In an application, the researchers analyzed Medicare costs for inpatient hospitalization of endometrial cancer patients treated via either chemotherapy or radiation therapy, as reflected in the SEER-Medicare database. Here the zeros originated from some patients never having inpatient hospitalizations. “It’s important to note, these zeros may be driven by the treatment itself: Maybe treatment A has fewer adverse events that lead to emergency room visits, and so we see more zero costs,” comments Mr. Oganisian. “We can't just ignore these zeros—we need to allow them to be functions of treatment and covariates.”
The researchers demonstrate that the model can be coherently incorporated into a standardization procedure for computing causal effect estimates that work well even given such data pathologies. Uncertainty at all levels of the model flow through to the causal effect estimates that are of interest.

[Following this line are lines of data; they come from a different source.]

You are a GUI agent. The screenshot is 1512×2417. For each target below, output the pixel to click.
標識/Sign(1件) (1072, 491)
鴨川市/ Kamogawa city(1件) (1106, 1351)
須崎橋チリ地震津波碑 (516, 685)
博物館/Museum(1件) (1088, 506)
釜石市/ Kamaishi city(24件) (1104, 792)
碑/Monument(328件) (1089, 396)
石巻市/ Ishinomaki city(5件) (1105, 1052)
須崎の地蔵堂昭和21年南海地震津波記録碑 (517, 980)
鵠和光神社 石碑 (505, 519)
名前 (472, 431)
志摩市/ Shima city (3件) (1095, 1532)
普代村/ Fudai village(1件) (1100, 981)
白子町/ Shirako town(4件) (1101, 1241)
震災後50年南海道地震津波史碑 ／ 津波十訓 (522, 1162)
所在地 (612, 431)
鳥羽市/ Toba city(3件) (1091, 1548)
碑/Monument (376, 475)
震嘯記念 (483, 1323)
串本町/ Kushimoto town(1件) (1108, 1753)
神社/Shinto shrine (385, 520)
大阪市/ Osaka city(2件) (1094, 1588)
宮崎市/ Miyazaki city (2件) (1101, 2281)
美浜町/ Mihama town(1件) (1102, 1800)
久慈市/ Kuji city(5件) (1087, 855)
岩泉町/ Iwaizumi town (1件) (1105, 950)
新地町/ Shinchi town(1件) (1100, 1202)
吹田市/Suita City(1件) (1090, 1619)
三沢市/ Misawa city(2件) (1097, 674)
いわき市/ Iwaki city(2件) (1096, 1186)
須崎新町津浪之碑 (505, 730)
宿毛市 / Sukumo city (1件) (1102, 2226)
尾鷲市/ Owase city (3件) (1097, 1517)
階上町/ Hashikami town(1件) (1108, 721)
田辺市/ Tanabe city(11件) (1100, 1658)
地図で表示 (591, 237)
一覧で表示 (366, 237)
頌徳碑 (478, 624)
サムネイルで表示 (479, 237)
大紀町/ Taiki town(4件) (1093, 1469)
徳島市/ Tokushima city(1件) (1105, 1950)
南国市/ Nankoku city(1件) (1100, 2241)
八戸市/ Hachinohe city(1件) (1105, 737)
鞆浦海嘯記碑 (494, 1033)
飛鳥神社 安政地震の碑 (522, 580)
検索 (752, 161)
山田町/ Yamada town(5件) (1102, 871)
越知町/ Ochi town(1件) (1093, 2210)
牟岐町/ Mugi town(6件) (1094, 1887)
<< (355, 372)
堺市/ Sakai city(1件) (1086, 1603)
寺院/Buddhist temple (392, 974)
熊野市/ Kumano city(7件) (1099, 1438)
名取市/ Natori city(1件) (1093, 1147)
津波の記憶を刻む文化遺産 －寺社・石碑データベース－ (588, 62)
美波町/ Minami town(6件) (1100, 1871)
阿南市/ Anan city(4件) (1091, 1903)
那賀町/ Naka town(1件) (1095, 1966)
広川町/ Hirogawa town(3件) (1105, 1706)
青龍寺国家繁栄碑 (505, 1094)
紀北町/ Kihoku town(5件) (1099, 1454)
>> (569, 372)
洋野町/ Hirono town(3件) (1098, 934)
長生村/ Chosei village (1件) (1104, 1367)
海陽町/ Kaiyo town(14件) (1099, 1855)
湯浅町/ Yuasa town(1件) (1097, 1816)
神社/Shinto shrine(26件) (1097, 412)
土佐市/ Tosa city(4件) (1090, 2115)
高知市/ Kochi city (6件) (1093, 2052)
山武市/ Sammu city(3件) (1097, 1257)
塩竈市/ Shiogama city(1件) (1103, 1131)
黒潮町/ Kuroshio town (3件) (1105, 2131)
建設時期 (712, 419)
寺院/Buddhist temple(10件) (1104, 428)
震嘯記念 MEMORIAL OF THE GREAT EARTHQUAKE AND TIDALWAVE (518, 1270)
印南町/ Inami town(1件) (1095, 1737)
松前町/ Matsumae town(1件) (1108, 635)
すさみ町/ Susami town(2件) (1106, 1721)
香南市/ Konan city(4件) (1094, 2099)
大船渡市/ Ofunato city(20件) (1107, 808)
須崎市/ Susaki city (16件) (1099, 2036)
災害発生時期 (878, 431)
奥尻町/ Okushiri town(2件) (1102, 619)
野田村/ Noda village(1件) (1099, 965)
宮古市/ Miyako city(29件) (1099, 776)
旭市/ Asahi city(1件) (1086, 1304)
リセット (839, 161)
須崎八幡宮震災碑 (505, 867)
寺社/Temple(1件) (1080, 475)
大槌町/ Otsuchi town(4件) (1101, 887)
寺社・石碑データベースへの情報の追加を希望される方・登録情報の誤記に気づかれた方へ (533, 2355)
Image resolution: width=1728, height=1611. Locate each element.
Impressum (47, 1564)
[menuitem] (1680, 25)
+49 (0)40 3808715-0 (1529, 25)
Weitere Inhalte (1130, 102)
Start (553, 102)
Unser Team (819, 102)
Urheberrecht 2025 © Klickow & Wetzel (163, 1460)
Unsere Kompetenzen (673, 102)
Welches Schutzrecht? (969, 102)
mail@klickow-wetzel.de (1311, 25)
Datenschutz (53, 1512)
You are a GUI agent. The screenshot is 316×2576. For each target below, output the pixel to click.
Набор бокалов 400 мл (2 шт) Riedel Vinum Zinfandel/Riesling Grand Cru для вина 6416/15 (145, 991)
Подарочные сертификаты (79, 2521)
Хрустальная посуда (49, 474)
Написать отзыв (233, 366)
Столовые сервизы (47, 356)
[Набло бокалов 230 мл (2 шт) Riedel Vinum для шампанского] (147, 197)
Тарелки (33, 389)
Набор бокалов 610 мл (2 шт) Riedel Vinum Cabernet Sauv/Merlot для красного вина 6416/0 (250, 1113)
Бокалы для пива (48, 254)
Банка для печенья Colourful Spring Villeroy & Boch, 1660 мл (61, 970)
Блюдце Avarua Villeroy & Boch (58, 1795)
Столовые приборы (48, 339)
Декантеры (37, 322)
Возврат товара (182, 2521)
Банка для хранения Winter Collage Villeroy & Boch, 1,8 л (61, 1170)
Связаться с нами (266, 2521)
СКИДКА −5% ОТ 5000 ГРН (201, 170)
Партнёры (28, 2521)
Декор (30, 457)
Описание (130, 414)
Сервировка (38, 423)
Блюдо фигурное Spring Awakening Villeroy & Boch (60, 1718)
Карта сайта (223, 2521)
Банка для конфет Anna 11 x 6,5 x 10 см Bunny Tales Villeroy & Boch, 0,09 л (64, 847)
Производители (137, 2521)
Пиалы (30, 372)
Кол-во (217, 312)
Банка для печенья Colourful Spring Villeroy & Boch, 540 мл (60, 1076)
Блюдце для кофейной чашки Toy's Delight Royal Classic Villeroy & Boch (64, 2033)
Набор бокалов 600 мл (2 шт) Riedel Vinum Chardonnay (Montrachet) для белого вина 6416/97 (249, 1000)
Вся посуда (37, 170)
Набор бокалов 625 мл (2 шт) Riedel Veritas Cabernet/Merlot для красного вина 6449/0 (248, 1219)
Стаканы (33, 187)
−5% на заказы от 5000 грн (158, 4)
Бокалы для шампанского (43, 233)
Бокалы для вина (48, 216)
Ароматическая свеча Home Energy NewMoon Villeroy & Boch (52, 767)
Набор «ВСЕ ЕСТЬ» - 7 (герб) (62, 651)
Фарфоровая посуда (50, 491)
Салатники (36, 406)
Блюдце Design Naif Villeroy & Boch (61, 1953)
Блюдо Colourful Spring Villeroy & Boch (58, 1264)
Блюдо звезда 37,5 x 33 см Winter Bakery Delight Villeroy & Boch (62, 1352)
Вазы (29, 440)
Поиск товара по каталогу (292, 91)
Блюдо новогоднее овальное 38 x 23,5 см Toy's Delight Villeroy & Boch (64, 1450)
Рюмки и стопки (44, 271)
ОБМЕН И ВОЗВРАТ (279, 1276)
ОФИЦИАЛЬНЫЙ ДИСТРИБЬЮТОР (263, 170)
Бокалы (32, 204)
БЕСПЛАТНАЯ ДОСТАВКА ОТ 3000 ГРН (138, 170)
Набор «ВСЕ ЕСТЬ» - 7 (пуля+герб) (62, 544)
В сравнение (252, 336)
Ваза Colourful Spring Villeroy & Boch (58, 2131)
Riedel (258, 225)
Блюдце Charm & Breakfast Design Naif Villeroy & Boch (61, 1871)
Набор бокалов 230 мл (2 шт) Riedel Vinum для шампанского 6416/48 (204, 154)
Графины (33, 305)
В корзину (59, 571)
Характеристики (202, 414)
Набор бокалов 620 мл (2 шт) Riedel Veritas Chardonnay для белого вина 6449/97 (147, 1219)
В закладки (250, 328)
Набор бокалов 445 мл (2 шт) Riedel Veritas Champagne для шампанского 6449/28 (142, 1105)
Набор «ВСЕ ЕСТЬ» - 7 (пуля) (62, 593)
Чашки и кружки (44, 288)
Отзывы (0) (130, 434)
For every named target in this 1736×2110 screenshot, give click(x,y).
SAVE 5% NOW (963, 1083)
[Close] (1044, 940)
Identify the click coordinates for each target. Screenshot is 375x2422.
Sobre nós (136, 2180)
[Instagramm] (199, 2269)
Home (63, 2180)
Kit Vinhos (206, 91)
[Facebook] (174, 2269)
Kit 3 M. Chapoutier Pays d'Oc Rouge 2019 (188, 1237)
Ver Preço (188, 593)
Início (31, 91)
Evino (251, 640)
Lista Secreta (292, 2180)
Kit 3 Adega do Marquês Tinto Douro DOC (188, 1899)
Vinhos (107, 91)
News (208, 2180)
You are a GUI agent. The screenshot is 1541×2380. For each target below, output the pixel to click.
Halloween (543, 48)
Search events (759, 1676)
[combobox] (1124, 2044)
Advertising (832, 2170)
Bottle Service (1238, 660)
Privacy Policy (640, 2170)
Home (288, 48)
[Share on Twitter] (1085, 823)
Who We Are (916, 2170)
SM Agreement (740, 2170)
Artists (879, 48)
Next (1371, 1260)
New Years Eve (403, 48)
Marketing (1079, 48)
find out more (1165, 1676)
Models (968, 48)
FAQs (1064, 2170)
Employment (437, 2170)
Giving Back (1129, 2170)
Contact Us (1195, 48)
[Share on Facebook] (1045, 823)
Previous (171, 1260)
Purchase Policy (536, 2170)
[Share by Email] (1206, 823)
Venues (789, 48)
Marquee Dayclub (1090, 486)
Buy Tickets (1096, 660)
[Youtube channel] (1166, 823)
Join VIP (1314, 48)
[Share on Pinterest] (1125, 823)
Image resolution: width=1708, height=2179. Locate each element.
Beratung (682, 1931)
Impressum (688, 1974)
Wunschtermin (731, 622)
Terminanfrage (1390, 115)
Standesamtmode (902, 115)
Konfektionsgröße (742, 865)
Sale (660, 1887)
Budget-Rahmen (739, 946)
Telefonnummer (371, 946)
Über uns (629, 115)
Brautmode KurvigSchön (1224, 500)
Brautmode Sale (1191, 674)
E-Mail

The team published an open-source, peer-reviewed software that implements the new method in R, and a companion web site with documentation, installation instructions and several examples. And in an additional, working paper, they extended the new method—comparing not just the cost but the cost effectiveness of two cancer treatments, while adjusting for baseline differences between the two treatment groups. “For cancer, effectiveness is often measured as increased survival time. If a drug is more costly but also prolongs survival, we would want to capture that,” says Mr. Oganisian. So the team extended the cost model, adding in a model for the survival time component. The second paper provides a framework for identifying subgroups of patients where cost-efficacy differs (e.g., treatment A may be more cost-effective among Hispanic females, and less cost-effective among males over the age of 50).
“In this era of increasing medical expenditures, it is critical to have robust and theoretically sound statistical methods for health care cost analyses, which improve upon current methods used by economists and health policy makers,” commented Dr. Mitra. “In addition, it is important to make these methods accessible for easy application. I am incredibly proud of Arman’s rigorous methodology and his well-documented, easily implementable tools.”